[Dataset items]
===

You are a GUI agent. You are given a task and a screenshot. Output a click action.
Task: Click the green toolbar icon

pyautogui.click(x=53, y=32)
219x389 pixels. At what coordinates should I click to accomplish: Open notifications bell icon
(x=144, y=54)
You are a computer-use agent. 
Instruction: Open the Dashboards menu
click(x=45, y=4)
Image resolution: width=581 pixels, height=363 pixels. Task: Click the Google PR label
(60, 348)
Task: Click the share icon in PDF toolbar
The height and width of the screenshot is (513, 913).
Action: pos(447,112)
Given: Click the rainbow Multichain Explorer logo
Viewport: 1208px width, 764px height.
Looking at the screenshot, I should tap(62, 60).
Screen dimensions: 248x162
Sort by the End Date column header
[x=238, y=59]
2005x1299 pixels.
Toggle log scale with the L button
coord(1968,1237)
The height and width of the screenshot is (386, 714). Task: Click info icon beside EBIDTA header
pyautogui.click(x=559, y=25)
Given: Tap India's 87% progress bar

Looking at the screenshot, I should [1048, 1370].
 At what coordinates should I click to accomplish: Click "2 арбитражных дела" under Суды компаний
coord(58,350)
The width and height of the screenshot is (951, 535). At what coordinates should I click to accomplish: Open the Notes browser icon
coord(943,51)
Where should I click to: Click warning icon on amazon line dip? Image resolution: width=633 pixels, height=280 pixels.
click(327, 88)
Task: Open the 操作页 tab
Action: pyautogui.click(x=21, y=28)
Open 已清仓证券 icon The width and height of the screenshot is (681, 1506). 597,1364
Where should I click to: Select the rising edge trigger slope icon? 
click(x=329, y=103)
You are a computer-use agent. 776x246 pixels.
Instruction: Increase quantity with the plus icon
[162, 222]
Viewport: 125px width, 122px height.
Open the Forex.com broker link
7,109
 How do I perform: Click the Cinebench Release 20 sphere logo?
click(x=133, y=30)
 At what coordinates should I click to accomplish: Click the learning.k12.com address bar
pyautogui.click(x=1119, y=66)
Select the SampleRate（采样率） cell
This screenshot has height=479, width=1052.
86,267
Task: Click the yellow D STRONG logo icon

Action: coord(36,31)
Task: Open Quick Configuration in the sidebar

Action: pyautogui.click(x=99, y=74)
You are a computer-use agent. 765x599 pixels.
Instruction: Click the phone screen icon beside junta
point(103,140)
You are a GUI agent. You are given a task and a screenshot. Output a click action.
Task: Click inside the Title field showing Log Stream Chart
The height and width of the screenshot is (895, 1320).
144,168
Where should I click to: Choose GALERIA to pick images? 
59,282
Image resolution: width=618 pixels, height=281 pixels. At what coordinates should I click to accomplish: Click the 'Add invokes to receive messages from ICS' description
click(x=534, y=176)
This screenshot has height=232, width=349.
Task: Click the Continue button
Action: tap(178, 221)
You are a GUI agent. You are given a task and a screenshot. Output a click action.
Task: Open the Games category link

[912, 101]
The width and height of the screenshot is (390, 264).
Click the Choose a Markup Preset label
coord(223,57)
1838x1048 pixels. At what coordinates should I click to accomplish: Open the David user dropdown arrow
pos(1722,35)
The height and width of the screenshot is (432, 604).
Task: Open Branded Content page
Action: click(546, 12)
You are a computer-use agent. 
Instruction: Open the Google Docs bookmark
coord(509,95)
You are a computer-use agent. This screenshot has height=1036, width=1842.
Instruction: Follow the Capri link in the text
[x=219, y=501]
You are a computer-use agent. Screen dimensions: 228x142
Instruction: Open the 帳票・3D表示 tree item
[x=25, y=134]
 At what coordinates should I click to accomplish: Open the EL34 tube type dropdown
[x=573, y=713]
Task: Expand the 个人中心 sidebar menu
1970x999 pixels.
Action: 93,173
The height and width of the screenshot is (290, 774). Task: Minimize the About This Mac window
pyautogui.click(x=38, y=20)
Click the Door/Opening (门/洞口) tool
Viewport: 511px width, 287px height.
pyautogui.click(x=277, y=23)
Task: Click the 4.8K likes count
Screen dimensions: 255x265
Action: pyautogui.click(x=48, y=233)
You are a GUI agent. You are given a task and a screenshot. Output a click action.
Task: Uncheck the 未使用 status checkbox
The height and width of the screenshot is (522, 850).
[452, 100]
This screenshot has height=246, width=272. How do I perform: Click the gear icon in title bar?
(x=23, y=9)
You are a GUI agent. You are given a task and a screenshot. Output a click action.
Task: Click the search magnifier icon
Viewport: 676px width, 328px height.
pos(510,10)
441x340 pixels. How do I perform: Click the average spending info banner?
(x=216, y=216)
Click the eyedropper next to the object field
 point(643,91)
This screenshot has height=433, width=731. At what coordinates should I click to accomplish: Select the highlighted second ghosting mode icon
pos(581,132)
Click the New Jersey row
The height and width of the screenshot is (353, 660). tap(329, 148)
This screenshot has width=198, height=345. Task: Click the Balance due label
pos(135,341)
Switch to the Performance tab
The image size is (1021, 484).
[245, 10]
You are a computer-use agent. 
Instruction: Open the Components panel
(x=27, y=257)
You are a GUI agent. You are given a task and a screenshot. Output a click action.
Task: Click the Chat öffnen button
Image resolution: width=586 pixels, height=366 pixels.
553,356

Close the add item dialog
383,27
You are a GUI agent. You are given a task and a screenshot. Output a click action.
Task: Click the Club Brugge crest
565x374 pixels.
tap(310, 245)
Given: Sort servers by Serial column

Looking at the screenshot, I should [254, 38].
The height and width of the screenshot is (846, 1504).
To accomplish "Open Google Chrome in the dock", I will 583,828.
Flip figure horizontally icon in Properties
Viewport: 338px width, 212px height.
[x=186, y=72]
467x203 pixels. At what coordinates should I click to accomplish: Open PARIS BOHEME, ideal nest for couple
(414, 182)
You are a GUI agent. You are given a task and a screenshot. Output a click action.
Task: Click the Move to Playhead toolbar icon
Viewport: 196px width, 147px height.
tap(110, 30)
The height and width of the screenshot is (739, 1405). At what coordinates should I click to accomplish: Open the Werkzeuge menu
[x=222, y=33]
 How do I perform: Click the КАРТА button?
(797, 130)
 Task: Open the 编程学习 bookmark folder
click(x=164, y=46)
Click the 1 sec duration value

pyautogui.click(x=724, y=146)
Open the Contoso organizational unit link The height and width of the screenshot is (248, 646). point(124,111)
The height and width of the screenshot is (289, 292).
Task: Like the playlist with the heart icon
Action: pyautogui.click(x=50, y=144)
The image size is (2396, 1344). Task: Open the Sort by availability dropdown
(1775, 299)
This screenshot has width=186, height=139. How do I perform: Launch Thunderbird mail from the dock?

===

**Problem statement:** Reproduce the records from the first line through the line containing "coord(58,350)", replacing "icon" with "button" and keeping everything else the same.

**Written response:**
You are a GUI agent. You are given a task and a screenshot. Output a click action.
Task: Click the green toolbar button

pyautogui.click(x=53, y=32)
219x389 pixels. At what coordinates should I click to accomplish: Open notifications bell button
(x=144, y=54)
You are a computer-use agent. 
Instruction: Open the Dashboards menu
click(x=45, y=4)
Image resolution: width=581 pixels, height=363 pixels. Task: Click the Google PR label
(60, 348)
Task: Click the share button in PDF toolbar
The height and width of the screenshot is (513, 913).
Action: pos(447,112)
Given: Click the rainbow Multichain Explorer logo
Viewport: 1208px width, 764px height.
Looking at the screenshot, I should tap(62, 60).
Screen dimensions: 248x162
Sort by the End Date column header
[x=238, y=59]
2005x1299 pixels.
Toggle log scale with the L button
coord(1968,1237)
The height and width of the screenshot is (386, 714). Task: Click info button beside EBIDTA header
pyautogui.click(x=559, y=25)
Given: Tap India's 87% progress bar

Looking at the screenshot, I should [1048, 1370].
 At what coordinates should I click to accomplish: Click "2 арбитражных дела" under Суды компаний
coord(58,350)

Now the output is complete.